Total office stock of CEE capitals (Bratislava, Bucharest, Budapest, Prague, Sofia and Warsaw) exceeded 20.5 million sq m at the end of 2020. While supply continued growing in Warsaw, Budapest or Bratislava, other markets’ development slowed down, facing difficulties with financing or prolonged planning processes. As a result, Prague’s vacancy rate stayed relatively low (7.0%) while Budapest increased (9.1%). Net absorption remained positive in all markets.
The impact of increased working from home schemes can be seen throughout the region, although occupiers’ activity declined less than expected. Some companies are reconsidering their office space needs, offering part of their premises for sublease. Headline rents keep stable in most markets, while incentive packages are scaled up to include more extended rent-free periods and more generous fit-out contributions, leading to more pressure on effective rents.
At the end of 2020, there were more than 39 million sq m of modern industrial and warehouse space in the CEE; about half of that (51%) in Poland. The industrial market develops fast in the region: about 11.5 million sq m of new space were completed in the last three years. Markets in Poland, the Czech Republic and Romania have been growing the fastest. More than 3 million sq m are currently under construction—about a third of that built on a speculative basis, which demonstrates a good condition of the markets seen as less risky for the investors than in the past decade.

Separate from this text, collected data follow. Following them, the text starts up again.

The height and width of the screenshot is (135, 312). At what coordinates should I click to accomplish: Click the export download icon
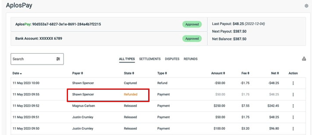(x=304, y=59)
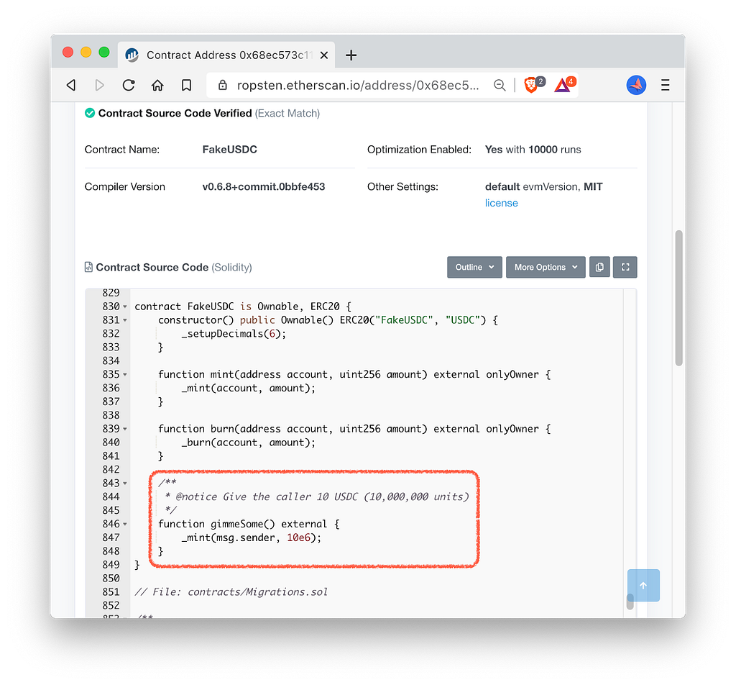Fold the gimmeSome function at line 846
The image size is (736, 685).
(x=125, y=525)
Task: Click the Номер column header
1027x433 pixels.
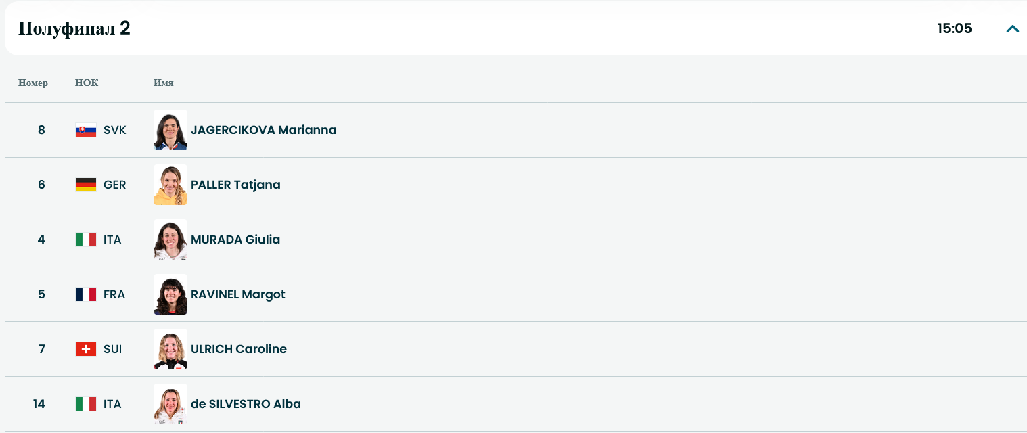Action: coord(33,83)
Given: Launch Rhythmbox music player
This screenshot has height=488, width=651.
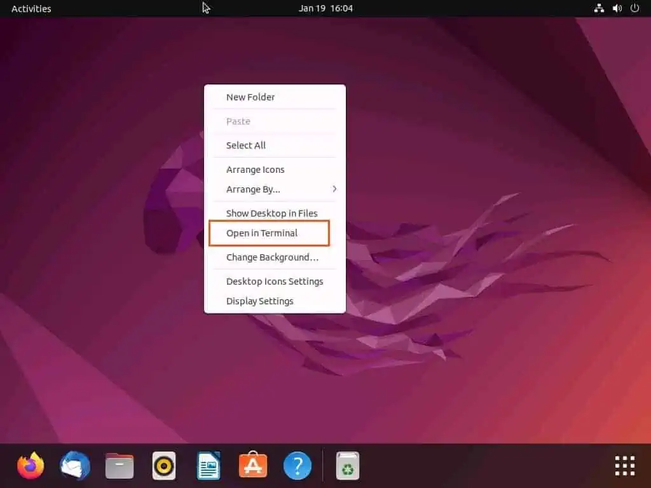Looking at the screenshot, I should (x=163, y=465).
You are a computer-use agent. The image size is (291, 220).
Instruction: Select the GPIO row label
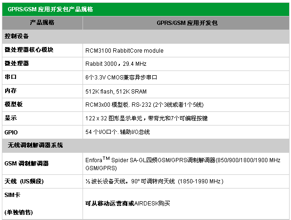click(11, 132)
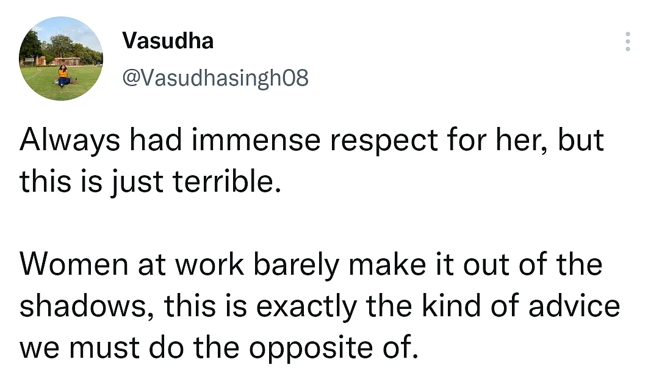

Companies from various industries (especially retailers) are intensively developing multichannel sales strategies. They increase the demand for logistics services and warehouse space of multiple types – logistics centres for domestic and cross-border distribution and projects dedicated to “last mile” logistics.
The traditional in-store model is changing in Europe as well as in the CEE countries. Retailers face a new situation that drives innovation and flexibility. The growing importance of e-commerce is undeniable, although there is no reason to imply that retail will not work in the longer term. Shopping centre saturation in most countries in the region stays well below the average in Western Europe. Some sectors (electronics, home equipment) did well despite closed shops during 2020. Investments currently flow into the construction and expansion of smaller schemes and retail parks, providing a convenient shopping experience that is more resilient to current challenges.
The global hotel sector had undoubtedly faced serious challenges in 2020. Hotels in the CEE were no exception, with average revenues per room down by about 80% across the CEE-6 capitals (Bratislava, Bucharest, Budapest, Prague, Sofia, Warsaw). Unsurprisingly, transaction activity in the region declined significantly, with transaction volume falling by nearly 75%, as many deals were put on hold or withdrawn. However, little distress has yet been seen on the market, buoyed by government support and loan moratoriums. Conversely, investors have been awaiting greater visibility on the market recovery before making commitments. As vaccination rollouts continue and with the market showing signs of optimism around summertime, hotel performance and transaction activity is expected to pick up towards the latter half of the year.